И он попытался вырвать у меня фотографию из рук, но я уже рассердился
не на шутку, я мог бы уже и прибить этого непристойного джентльмена.
-- А вот этого не надо, этого не надо, молодой человек! А то я вам могу
ведь и не показать. Но, так и быть, я не изменю своему обещанию, если вы
изволите меня внезапно выслушать и запомнить, что я скажу. И обязательно вы
должны мне поверить. Клянусь, не знаю даже, чем, настолько вы мне во всем
отказываете, клянусь, я вас не обманываю. У меня сейчас в руках ваша
фотография. Из вашего будущего, не такого далекого. Когда? Я знаю, но этого
вам не скажу, а то вы будете ждать, а я не хочу вам портить вашего будущего
-- оно у вас есть. Я знаю и год, и число. Что значит -- когда? как же вы,
юные, нетерпеливы! Ну, не через пять... Вам сейчас двадцать один без малого.

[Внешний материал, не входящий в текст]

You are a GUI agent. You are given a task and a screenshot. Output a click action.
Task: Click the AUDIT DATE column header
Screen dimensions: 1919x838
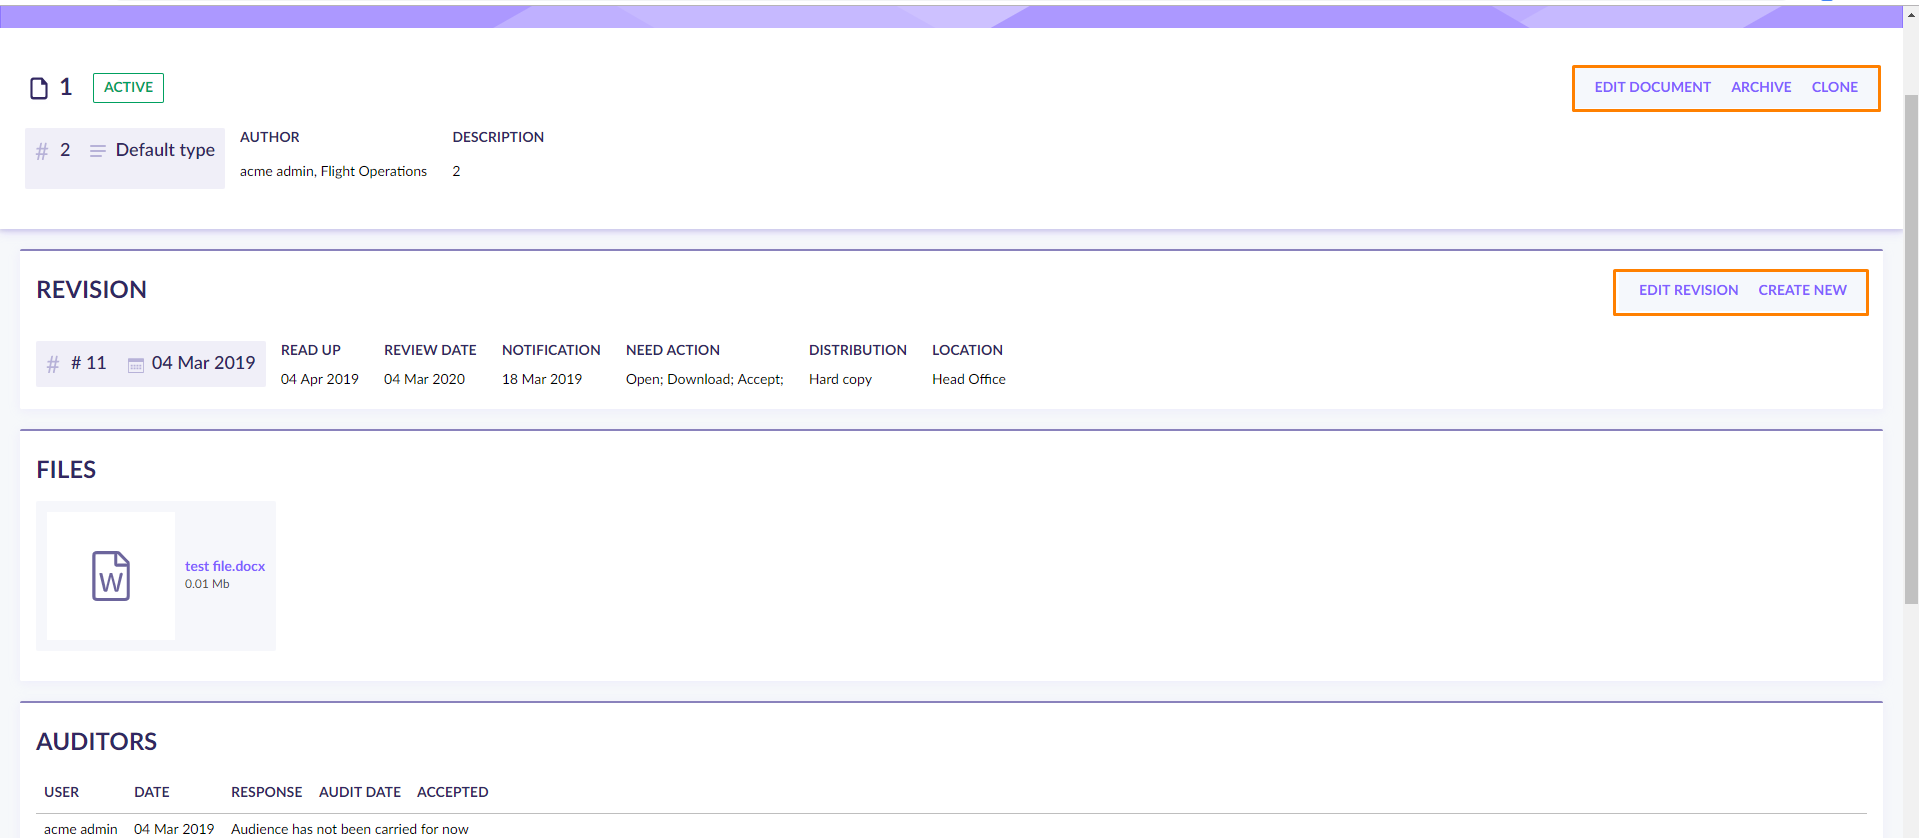[x=360, y=792]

Вы мечтаете о любви и о славе. О, я знаю, какого качества! Самого! Вы
вправе, больше скажу: у вас эти возможности и есть, и будут. Но и не через
десять... Да нет же, я не об успехе, а об этой вот фотокарточке говорю. Так
вот, она столь же случайна и бессмысленна, как и все те фотографии, что вы
уже у меня видели. Она столь же подлинна, но абсолютно случайна. Можете
считать меня поклонником поэзии, не удержавшимся запечатлеть вас уже тем,
кем вы еще только будете... Ладно, держите... Только зарубите себе, это
случайный момент, а никакой не факт вашей биографии. Так, забавы вашей
ради...
Но я уже не слышал его увещеваний. Я вперился в этот отпечаток, на этот
раз даже куда более отчетливый, чем ноги Шекспира или птичка "Озерной
школы".
На меня в упор смотрело отраженное в зеркальной витрине лицо
незнакомого молодого человека -- он был старше меня лет на десять, может,
даже поменьше, просто выглядел куда мужественнее. Лицо было привлекательным,
но искаженным таким страданием и потрясением, какое редко встретишь на лицах
людей, еще реже увидишь запечатленным. Подобную маску можно было бы отыскать
в мифических сюжетах, когда герой обращается в камень от столкновения с
чудовищем; может, у самой Медузы было подобное лицо, когда она узрела
собственное отражение... В общем, отражение это поражало, хотя помещалось в
витрине обыкновенного магазина готового платья между двумя манекенами,
мужским и женским, как бы шагнувшими навстречу друг другу, чуть ли не руки
протянувшими,-- но между ними было заключено нечто ужасное, что и увидел
Тот, Кто Отразился. А Тот, Кто Отразился, увидел Ее. А Она никак не могла
вызвать подобного ужаса. В ней ничего ужасного такого не было. Да и не
ужасного тоже. Бывают же потрясены и красотой. Во всяком случае, так пишут в
книгах. Ничего подобного. Бледная моль, так я себе сразу сказал. Однако глаз
не мог отвести. Что Он в Ней увидел? Может, так прозревают Судьбу? Может,
Судьба так и выглядит? И наряд ее не привлекал внимания: какой-то для
женщины безразличный к себе наряд -- свободный, и только, и в руке
хозяйственная сумка. Пепельные длинные волосы, всклокоченные, будто дыбом
вставшие. Халда. Халда и есть, так я себе сказал. Не мог отвести глаз.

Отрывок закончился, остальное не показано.